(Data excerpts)

****

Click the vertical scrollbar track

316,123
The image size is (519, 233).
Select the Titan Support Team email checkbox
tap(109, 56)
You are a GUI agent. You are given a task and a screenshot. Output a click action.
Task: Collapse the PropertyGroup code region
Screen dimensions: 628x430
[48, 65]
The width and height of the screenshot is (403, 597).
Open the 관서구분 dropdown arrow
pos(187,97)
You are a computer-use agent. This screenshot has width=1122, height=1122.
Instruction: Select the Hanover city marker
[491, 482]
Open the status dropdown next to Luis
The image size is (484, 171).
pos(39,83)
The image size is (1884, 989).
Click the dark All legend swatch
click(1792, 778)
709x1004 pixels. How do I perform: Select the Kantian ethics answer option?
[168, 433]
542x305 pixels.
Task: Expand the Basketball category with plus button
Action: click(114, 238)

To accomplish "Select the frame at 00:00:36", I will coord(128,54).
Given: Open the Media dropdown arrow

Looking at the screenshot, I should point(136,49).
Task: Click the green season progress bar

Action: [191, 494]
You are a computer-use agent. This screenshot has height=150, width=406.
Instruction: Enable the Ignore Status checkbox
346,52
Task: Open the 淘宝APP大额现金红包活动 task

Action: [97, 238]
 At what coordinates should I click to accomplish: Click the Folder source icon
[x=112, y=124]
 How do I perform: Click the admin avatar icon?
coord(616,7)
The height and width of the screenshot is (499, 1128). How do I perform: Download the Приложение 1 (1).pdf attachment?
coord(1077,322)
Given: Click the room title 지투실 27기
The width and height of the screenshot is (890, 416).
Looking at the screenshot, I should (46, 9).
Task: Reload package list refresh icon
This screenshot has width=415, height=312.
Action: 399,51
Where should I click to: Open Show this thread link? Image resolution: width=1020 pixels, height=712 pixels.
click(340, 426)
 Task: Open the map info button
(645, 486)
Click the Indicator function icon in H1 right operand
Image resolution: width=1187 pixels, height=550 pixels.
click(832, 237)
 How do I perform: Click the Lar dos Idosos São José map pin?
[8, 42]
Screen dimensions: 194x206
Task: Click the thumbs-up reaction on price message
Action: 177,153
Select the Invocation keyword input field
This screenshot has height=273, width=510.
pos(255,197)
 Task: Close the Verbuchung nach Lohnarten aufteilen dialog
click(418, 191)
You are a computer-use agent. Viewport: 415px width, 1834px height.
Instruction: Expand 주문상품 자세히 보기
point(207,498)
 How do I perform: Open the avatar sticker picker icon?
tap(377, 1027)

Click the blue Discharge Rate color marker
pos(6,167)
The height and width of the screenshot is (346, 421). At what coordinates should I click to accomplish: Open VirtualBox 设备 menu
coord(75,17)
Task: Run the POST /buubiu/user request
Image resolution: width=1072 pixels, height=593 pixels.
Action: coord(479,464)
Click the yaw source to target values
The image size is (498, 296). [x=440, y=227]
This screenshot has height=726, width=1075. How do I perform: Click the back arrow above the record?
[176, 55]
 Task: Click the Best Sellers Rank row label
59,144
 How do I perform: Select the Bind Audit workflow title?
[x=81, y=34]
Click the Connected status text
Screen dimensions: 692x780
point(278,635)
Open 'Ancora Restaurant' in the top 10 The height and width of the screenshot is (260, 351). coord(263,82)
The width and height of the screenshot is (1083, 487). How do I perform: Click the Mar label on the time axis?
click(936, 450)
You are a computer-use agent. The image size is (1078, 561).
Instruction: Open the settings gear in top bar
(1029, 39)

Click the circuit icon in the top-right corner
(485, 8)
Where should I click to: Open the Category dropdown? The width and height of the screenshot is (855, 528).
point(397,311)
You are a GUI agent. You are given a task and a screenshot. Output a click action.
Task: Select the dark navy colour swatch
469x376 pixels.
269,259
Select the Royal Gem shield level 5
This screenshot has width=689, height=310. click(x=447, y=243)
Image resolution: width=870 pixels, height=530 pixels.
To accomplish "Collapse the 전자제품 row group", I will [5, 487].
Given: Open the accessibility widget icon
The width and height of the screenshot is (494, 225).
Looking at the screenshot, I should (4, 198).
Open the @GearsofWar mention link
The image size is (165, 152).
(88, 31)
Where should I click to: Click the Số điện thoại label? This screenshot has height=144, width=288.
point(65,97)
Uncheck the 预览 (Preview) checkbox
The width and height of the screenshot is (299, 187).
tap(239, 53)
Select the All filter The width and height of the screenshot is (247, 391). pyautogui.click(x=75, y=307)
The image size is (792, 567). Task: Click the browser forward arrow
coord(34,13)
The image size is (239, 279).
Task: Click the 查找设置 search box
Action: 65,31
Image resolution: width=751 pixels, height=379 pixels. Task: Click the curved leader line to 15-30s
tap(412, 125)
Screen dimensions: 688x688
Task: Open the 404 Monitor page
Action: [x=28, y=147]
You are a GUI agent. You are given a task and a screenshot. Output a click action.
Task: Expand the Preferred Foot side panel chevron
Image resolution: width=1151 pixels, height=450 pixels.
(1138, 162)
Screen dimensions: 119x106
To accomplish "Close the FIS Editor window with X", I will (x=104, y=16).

****

- Exercise requirements
In the records above, find each line with the string "Collapse" and list it.

- Solved exercise
Task: Collapse the PropertyGroup code region
To accomplish "Collapse the 전자제품 row group", I will [5, 487].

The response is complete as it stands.